If you are, thank you for bearing with me and a Happy 2020 to all of my blog readers.
I can only apologise for my lack of posting (the reasons for which will become apparent) but as you can see from the above pic (Merry New Year!) I have been waddling along in the background, continuing my training to get me to the London Marathon start line in 2020.
So, I'm Still Here But How's It Going?
Well, much water has gone under the bridge since we last spoke and just for starters I have bid an emotional farewell to my trusty Brooks trainers....
....and hello to my new Asics:
I don't see my role as 'Morissey The Consumer Monkey' or an 'Insta Influencer' (I don't have enough followers for a start) but suffice to say that I'm not yet a fan of my new Asics. They were cheap at just £35 and I've yet to fully wear them in but I feel like I'll be going back to the Brooks as it currently stands. There's nothing technically wrong with them....they just don't FEEL as good. Watch this space and let's see how it goes.
Right, consumer advice aside, I have both good & bad news and (in the words of Haley Joel Osment in 'The Sixth Sense', 'I'm ready to tell you my secret now'.
Let's start with the good news eh? Amongst the Christmas and New Year debauchery I didn't miss a single run.....not one and yes, I feel I deserve a medal (just like Muttley the dog, one of my childhood heroes).
I even managed to not miss a run whilst I was away visiting family down south so yeah, 2 medals please! I think the highlight of these runs was a 7.3 mile effort to a 'Winter Wonderland' at a Garden Centre to meet family (who had rather lazily driven there). Extra Brucie bonus points were earned by me when, even after a 7.3 mile run, I took to the ice with my daughters AND managed not to break my neck:
You're now (kinda) up to speed with where I'm at but the bad news (and my secret) is this; I'm having real problems and a battle royal with anxiety & depression. Some days are worse than others but recently the bad has outweighed the good by some margin. It's very hard to train for a marathon when some days it takes nearly all of my strength just to get out of bed in the morning :(
Despite this (and on a really bad day of depression) I managed to pull off my longest run to date on the 12th January at 12 miles!

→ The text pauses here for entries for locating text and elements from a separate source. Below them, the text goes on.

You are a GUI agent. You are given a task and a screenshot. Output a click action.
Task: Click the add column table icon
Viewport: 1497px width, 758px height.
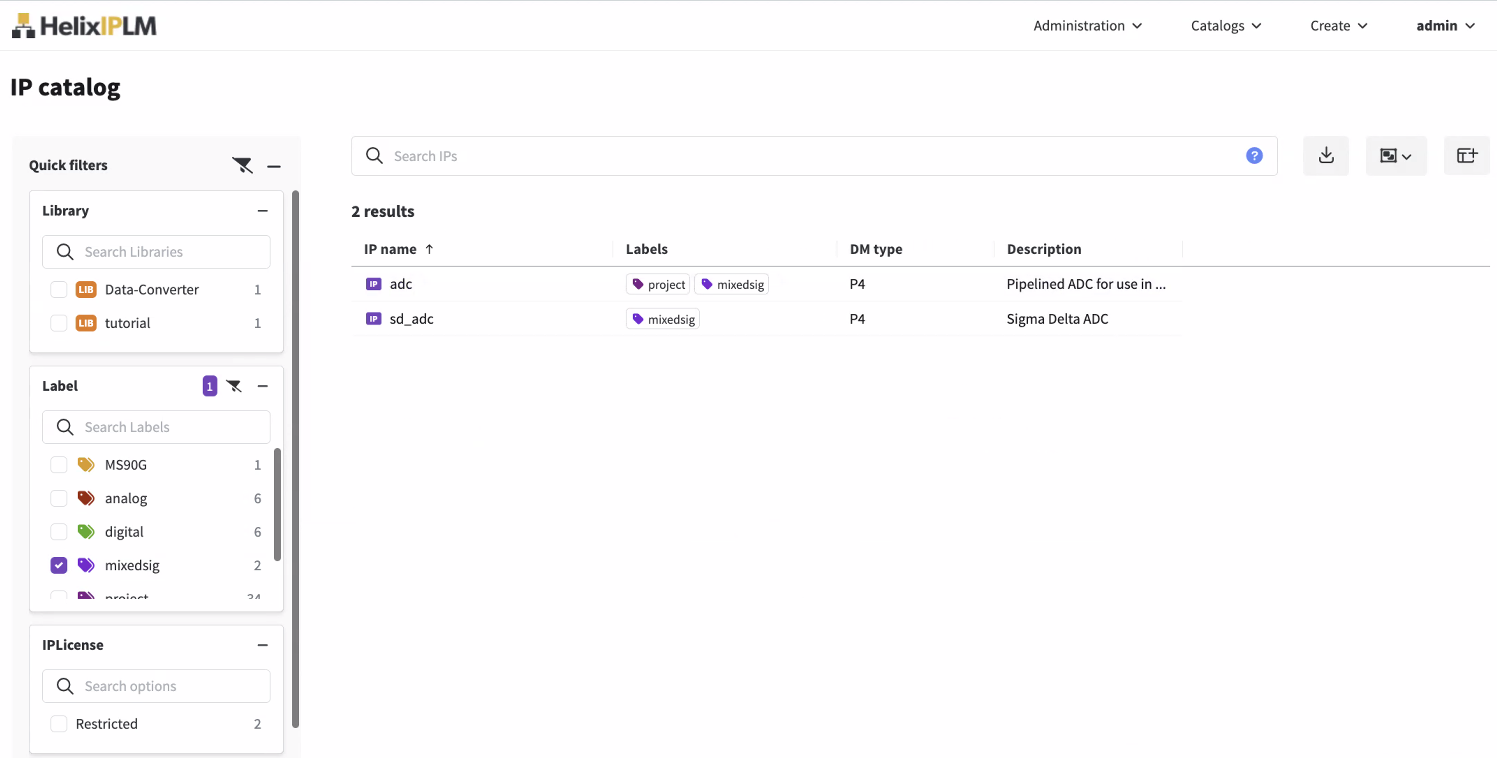coord(1466,156)
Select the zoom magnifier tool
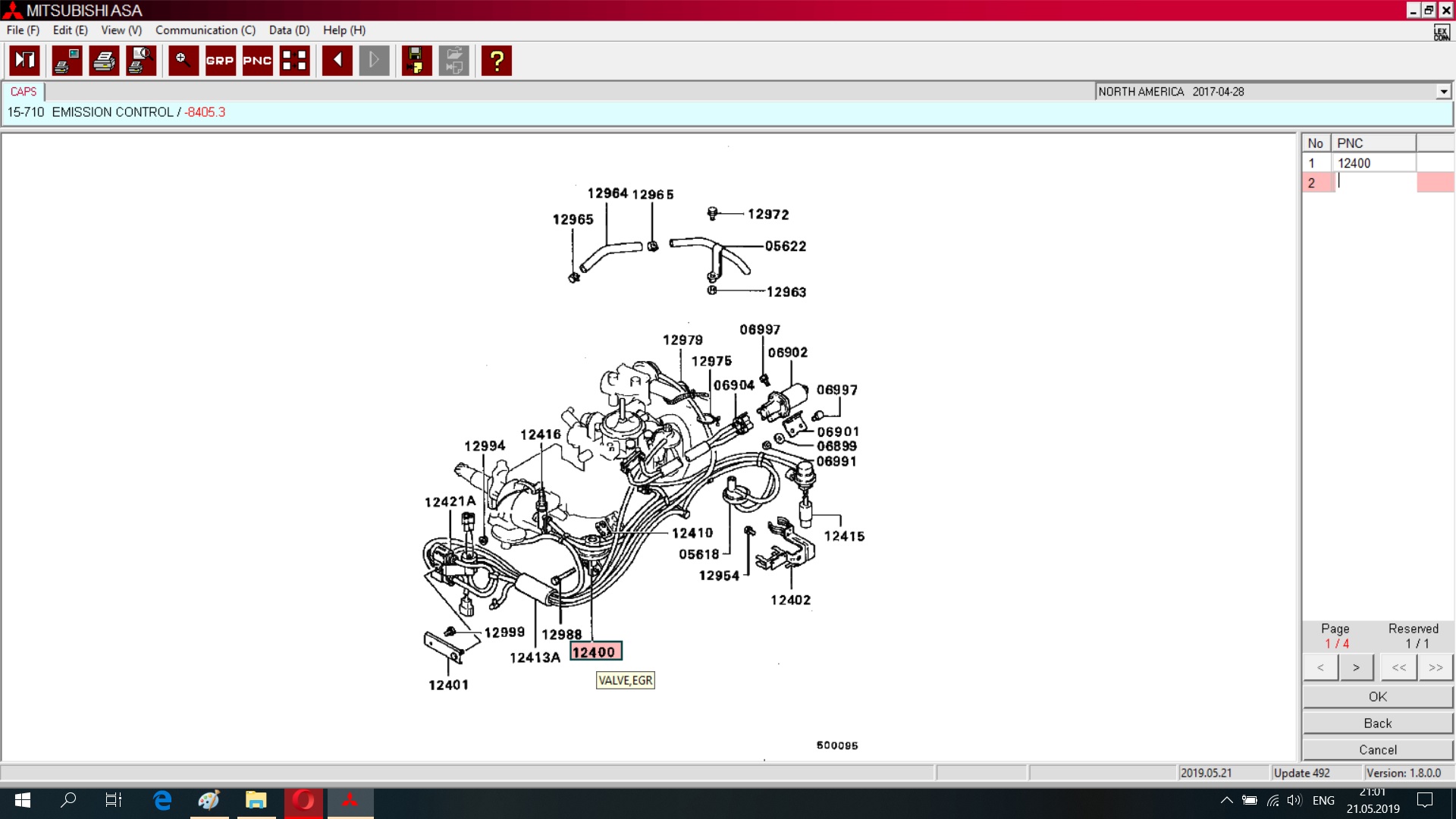Image resolution: width=1456 pixels, height=819 pixels. pos(183,61)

I was particularly pleased with this performance because when I woke that morning I barely had the (emotional) strength to lift my head from the pillow. To shrug it off and pull a 12 mile run out of the bag took a huge effort of which I'm proud.
Sadly, that's where the good news ends and since then I have struggled to do more than a couple of runs worthy of mention. Just yesterday I failed to do a scheduled run of 10 miles due to the depression and quite frankly, as I type this, I'm absolutely gutted about it. I let the demons win and I'm more than a little deflated.
even though the demons won last week's battles they will NOT win the war. This week is a fresh start and I'll be back out for a short run tomorrow and hopefully then getting back to following my plan with as little negative impact as possible.